▸ **PROVIDED PASSAGE**:
CSE466 Lab 8, Smoke Signals
Introduction
The main purpose of this lab is to implement and test the physical layer
of an I2C embedded network. Theodora has built and tested an I2C network
with two 8051 systems, each hooked to a hyperterm window. Users at each
window can send short messages to the each other via the I2C connection between
them. Your system will be tested by connecting it to the Theodora's bus and and
to a third hyperterm window. You must demonstrate that your systems can exchange
messages with the other two without interfering with transmissions
between the other two.
The user interface is very simple. To send a message type
<destination address>:<message><\n>
For example, if the user of device number 2 types
> 1:I love cse466!
followed by a carriage return, then system 2 should send a binary 2,
followed by the sequence of ascii bytes "I love cse466!" to the system
w/ address 1 on the network. Note that the binary 2 is part of the data message
as far as the I2C bus in concerned. Upon receipt of this message, system number 1
should display the string "2: I love cse466!" on its hyperterm
display. Make sure to echo any characters that are typed by the user.
For this week, send the whole message as single frame on the bus. You must
support messages up to 25 characters, including the byte for the sender's address.
Please follow these rules of etiquette:
- Make your system's I2C address programmable from the UI. maybe that's the
first character that the user types. The user interface for that is up to
you. No reason to hard-code the device addresses.
- The sender should not attempt to master the bus until the user hits return
so that you don't hold the bus busy while the user scratches her head. Once
the user hits enter, the sender should attempt to become bus master and send
the message until it is successful.
- The receiver should receive the entire frame before printing it to the
display, so that you don't hold the bus busy while doing serial I/O.
- Make sure to echo the characters that are typed by the user
- Configure your system to run the I2C bus at approximately 45KHz (see the
device data sheet for more details).

▸ **INFORMATION SUPPLIED**:
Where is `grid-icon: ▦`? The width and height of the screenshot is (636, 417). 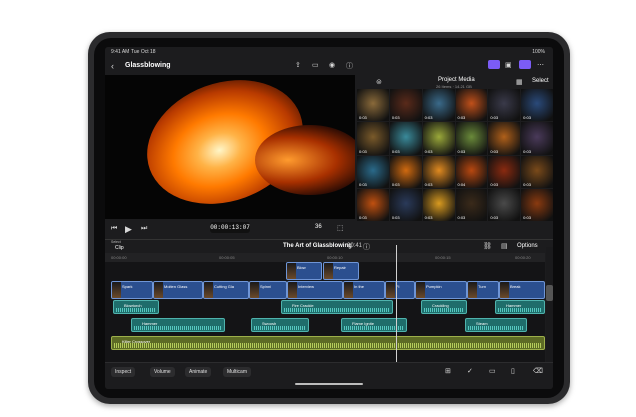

▸ **WORK REQUEST 1**: Repeat everything in the Smoke Signals lab handout from "For this week, send" down to "the sender's address.", word for word.
▸ **WORK REQUEST 2**: In the Smoke Signals lab handout, up to what length must messages be supported?
▸ **WORK REQUEST 3**: Write the next part of the Smoke Signals lab handout, picking up after its last sentence.

▸ **EXPECTED ANSWER 1**:
For this week, send the whole message as single frame on the bus. You must
support messages up to 25 characters, including the byte for the sender's address.

▸ **EXPECTED ANSWER 2**: Up to 25 characters, including the byte for the sender's address.

▸ **EXPECTED ANSWER 3**:
Implementation Notes:
- You do not have to use Tiny for this assignment.
- You can poll the serial port for user input if you want (interrupts are preferred),
but you must use interrupts to respond to I2C events that set PIN to 0 (for
instance, completion of a byte transfer as master or slave). Make sure to
setup the bus controller to give you an interrupt signal, it won't do it by
default.
- Note that the flow diagrams in the datasheet assume polling, so think
about how they would be slightly different for interrupt driven approaches
(it explains the part about reading the slave address from the S0 register
that I wasn't sure about in lecture).
- Before testing with Theodora's system or anyone else's, use a scope to make
sure that your bus interface generates expected SCL and SDA signals as bus
master. To see signals on SCL and SCA you will need to add pull-up resistors
to those pins on the bus controller. I think ~20KOhms is fine.
- Make sure to have a common ground between all systems on a network
during testing.
And, make sure to have only one set of pull-up resistors on the bus lines at
a time.
- You will have to use an 11MHz crystal that we will give you. Don't forget
to change the reload value for timer 1 to generate the correct baud rate. At
11MHz crystal a reload value of 253 generates 9600 baud.
- Don't forget to buffer the clock signal from CK2 of the 8051 to the CLK
input of the 8584. Use a 74HCT00
that we will give you for this.
Turn In:
- Source Code
- Plot overhead/bit v. message length for messages ranging from 2 to 25 bytes.
Overhead is the amount of time per bit over and above the time that would be
required to transmit the message at the bus clock rate (45KHz). Don't
rely on Theodora's system to do this analysis. Find another group with a
working system to experiment with.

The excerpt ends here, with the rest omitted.